To do => Copy out every line of the listing below exactly as it appears, without changing anything.

(Stored data)
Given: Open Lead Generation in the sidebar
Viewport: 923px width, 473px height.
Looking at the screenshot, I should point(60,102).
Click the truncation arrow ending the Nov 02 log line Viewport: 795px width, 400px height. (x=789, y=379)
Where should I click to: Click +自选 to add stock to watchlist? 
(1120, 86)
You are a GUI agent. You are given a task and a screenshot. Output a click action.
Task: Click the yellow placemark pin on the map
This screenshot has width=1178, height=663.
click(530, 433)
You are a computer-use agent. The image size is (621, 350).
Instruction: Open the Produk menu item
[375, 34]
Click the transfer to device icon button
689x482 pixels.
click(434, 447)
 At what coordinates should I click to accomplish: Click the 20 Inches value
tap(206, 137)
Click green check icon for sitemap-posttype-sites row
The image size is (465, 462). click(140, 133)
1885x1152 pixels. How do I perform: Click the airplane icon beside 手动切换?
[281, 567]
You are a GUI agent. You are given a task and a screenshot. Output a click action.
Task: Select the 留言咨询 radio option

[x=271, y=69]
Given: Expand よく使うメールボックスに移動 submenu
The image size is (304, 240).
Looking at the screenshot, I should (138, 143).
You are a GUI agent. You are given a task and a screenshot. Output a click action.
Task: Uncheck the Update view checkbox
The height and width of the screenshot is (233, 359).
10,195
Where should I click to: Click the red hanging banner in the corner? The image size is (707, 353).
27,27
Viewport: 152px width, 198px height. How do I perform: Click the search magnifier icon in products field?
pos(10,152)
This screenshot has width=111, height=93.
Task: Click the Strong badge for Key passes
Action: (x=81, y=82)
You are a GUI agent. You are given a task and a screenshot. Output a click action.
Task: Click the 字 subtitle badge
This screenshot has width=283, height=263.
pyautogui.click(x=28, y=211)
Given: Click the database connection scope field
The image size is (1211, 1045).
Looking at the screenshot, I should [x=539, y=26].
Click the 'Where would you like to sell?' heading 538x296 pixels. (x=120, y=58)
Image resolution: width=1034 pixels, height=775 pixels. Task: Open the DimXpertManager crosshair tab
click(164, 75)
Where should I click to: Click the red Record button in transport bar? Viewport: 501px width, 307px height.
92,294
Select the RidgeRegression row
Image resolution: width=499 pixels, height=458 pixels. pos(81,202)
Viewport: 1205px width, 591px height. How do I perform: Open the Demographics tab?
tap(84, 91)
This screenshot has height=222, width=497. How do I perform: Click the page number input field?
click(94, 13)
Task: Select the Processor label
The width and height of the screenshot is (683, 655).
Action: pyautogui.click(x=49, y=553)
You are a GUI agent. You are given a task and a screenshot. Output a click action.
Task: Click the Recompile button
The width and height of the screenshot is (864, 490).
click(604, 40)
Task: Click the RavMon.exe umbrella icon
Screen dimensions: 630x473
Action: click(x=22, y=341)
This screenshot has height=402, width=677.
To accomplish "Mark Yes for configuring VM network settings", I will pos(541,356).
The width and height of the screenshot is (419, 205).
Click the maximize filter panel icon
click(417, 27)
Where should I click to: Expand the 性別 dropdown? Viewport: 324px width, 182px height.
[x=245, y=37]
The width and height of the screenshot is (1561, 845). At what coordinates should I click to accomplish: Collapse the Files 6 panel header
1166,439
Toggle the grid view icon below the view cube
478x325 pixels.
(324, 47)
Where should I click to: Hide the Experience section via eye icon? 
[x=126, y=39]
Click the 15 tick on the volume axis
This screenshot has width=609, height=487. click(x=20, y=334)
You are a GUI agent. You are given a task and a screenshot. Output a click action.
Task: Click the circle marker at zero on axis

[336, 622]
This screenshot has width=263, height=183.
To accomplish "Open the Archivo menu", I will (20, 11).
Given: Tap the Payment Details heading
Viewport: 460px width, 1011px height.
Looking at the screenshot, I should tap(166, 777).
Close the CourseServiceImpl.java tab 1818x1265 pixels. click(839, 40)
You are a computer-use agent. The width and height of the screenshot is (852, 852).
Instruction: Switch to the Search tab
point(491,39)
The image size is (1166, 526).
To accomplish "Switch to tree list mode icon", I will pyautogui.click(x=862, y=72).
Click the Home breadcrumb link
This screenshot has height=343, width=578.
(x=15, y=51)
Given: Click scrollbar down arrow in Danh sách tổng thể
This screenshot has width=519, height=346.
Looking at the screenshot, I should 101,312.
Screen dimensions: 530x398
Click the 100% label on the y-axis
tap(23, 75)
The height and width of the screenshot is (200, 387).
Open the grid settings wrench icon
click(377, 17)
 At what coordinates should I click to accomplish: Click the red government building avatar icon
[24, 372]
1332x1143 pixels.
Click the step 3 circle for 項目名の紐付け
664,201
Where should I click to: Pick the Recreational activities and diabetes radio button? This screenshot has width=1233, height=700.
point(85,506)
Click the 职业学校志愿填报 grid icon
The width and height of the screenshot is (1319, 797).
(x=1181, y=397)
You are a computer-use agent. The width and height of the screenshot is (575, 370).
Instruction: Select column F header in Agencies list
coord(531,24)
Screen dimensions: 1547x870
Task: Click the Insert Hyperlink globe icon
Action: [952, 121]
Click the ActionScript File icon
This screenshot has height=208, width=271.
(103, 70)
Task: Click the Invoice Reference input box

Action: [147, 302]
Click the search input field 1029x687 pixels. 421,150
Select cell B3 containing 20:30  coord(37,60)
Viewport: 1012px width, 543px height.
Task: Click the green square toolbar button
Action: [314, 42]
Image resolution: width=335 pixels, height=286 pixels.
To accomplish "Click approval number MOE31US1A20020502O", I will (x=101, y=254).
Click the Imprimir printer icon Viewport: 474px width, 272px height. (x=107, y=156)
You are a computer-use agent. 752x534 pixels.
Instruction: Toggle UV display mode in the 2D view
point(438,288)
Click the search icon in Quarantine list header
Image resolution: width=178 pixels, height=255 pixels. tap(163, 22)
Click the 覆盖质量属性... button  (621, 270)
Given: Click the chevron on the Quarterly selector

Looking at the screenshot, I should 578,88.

Result for this exercise =>
Given: Open Lead Generation in the sidebar
Viewport: 923px width, 473px height.
Looking at the screenshot, I should point(60,102).
Click the truncation arrow ending the Nov 02 log line Viewport: 795px width, 400px height. (x=789, y=379)
Where should I click to: Click +自选 to add stock to watchlist? 
(1120, 86)
You are a GUI agent. You are given a task and a screenshot. Output a click action.
Task: Click the yellow placemark pin on the map
This screenshot has width=1178, height=663.
click(530, 433)
You are a computer-use agent. The image size is (621, 350).
Instruction: Open the Produk menu item
[375, 34]
Click the transfer to device icon button
689x482 pixels.
click(434, 447)
 At what coordinates should I click to accomplish: Click the 20 Inches value
tap(206, 137)
Click green check icon for sitemap-posttype-sites row
The image size is (465, 462). click(140, 133)
1885x1152 pixels. How do I perform: Click the airplane icon beside 手动切换?
[281, 567]
You are a GUI agent. You are given a task and a screenshot. Output a click action.
Task: Select the 留言咨询 radio option

[x=271, y=69]
Given: Expand よく使うメールボックスに移動 submenu
The image size is (304, 240).
Looking at the screenshot, I should (138, 143).
You are a GUI agent. You are given a task and a screenshot. Output a click action.
Task: Uncheck the Update view checkbox
The height and width of the screenshot is (233, 359).
10,195
Where should I click to: Click the red hanging banner in the corner? The image size is (707, 353).
27,27
Viewport: 152px width, 198px height. How do I perform: Click the search magnifier icon in products field?
pos(10,152)
This screenshot has width=111, height=93.
Task: Click the Strong badge for Key passes
Action: (x=81, y=82)
You are a GUI agent. You are given a task and a screenshot. Output a click action.
Task: Click the 字 subtitle badge
This screenshot has width=283, height=263.
pyautogui.click(x=28, y=211)
Given: Click the database connection scope field
The image size is (1211, 1045).
Looking at the screenshot, I should [x=539, y=26].
Click the 'Where would you like to sell?' heading 538x296 pixels. (x=120, y=58)
Image resolution: width=1034 pixels, height=775 pixels. Task: Open the DimXpertManager crosshair tab
click(164, 75)
Where should I click to: Click the red Record button in transport bar? Viewport: 501px width, 307px height.
92,294
Select the RidgeRegression row
Image resolution: width=499 pixels, height=458 pixels. pos(81,202)
Viewport: 1205px width, 591px height. How do I perform: Open the Demographics tab?
tap(84, 91)
This screenshot has height=222, width=497. How do I perform: Click the page number input field?
click(94, 13)
Task: Select the Processor label
The width and height of the screenshot is (683, 655).
Action: pyautogui.click(x=49, y=553)
You are a GUI agent. You are given a task and a screenshot. Output a click action.
Task: Click the Recompile button
The width and height of the screenshot is (864, 490).
click(604, 40)
Task: Click the RavMon.exe umbrella icon
Screen dimensions: 630x473
Action: click(x=22, y=341)
This screenshot has height=402, width=677.
To accomplish "Mark Yes for configuring VM network settings", I will pos(541,356).
The width and height of the screenshot is (419, 205).
Click the maximize filter panel icon
click(417, 27)
Where should I click to: Expand the 性別 dropdown? Viewport: 324px width, 182px height.
[x=245, y=37]
The width and height of the screenshot is (1561, 845). At what coordinates should I click to accomplish: Collapse the Files 6 panel header
1166,439
Toggle the grid view icon below the view cube
478x325 pixels.
(324, 47)
Where should I click to: Hide the Experience section via eye icon? 
[x=126, y=39]
Click the 15 tick on the volume axis
This screenshot has width=609, height=487. click(x=20, y=334)
You are a GUI agent. You are given a task and a screenshot. Output a click action.
Task: Click the circle marker at zero on axis

[336, 622]
This screenshot has width=263, height=183.
To accomplish "Open the Archivo menu", I will (20, 11).
Given: Tap the Payment Details heading
Viewport: 460px width, 1011px height.
Looking at the screenshot, I should tap(166, 777).
Close the CourseServiceImpl.java tab 1818x1265 pixels. click(839, 40)
You are a computer-use agent. The width and height of the screenshot is (852, 852).
Instruction: Switch to the Search tab
point(491,39)
The image size is (1166, 526).
To accomplish "Switch to tree list mode icon", I will pyautogui.click(x=862, y=72).
Click the Home breadcrumb link
This screenshot has height=343, width=578.
(x=15, y=51)
Given: Click scrollbar down arrow in Danh sách tổng thể
This screenshot has width=519, height=346.
Looking at the screenshot, I should 101,312.
Screen dimensions: 530x398
Click the 100% label on the y-axis
tap(23, 75)
The height and width of the screenshot is (200, 387).
Open the grid settings wrench icon
click(377, 17)
 At what coordinates should I click to accomplish: Click the red government building avatar icon
[24, 372]
1332x1143 pixels.
Click the step 3 circle for 項目名の紐付け
664,201
Where should I click to: Pick the Recreational activities and diabetes radio button? This screenshot has width=1233, height=700.
point(85,506)
Click the 职业学校志愿填报 grid icon
The width and height of the screenshot is (1319, 797).
(x=1181, y=397)
You are a computer-use agent. The width and height of the screenshot is (575, 370).
Instruction: Select column F header in Agencies list
coord(531,24)
Screen dimensions: 1547x870
Task: Click the Insert Hyperlink globe icon
Action: [952, 121]
Click the ActionScript File icon
This screenshot has height=208, width=271.
(103, 70)
Task: Click the Invoice Reference input box

Action: [147, 302]
Click the search input field 1029x687 pixels. 421,150
Select cell B3 containing 20:30  coord(37,60)
Viewport: 1012px width, 543px height.
Task: Click the green square toolbar button
Action: [314, 42]
Image resolution: width=335 pixels, height=286 pixels.
To accomplish "Click approval number MOE31US1A20020502O", I will (x=101, y=254).
Click the Imprimir printer icon Viewport: 474px width, 272px height. (x=107, y=156)
You are a computer-use agent. 752x534 pixels.
Instruction: Toggle UV display mode in the 2D view
point(438,288)
Click the search icon in Quarantine list header
Image resolution: width=178 pixels, height=255 pixels. tap(163, 22)
Click the 覆盖质量属性... button  (621, 270)
Given: Click the chevron on the Quarterly selector

Looking at the screenshot, I should 578,88.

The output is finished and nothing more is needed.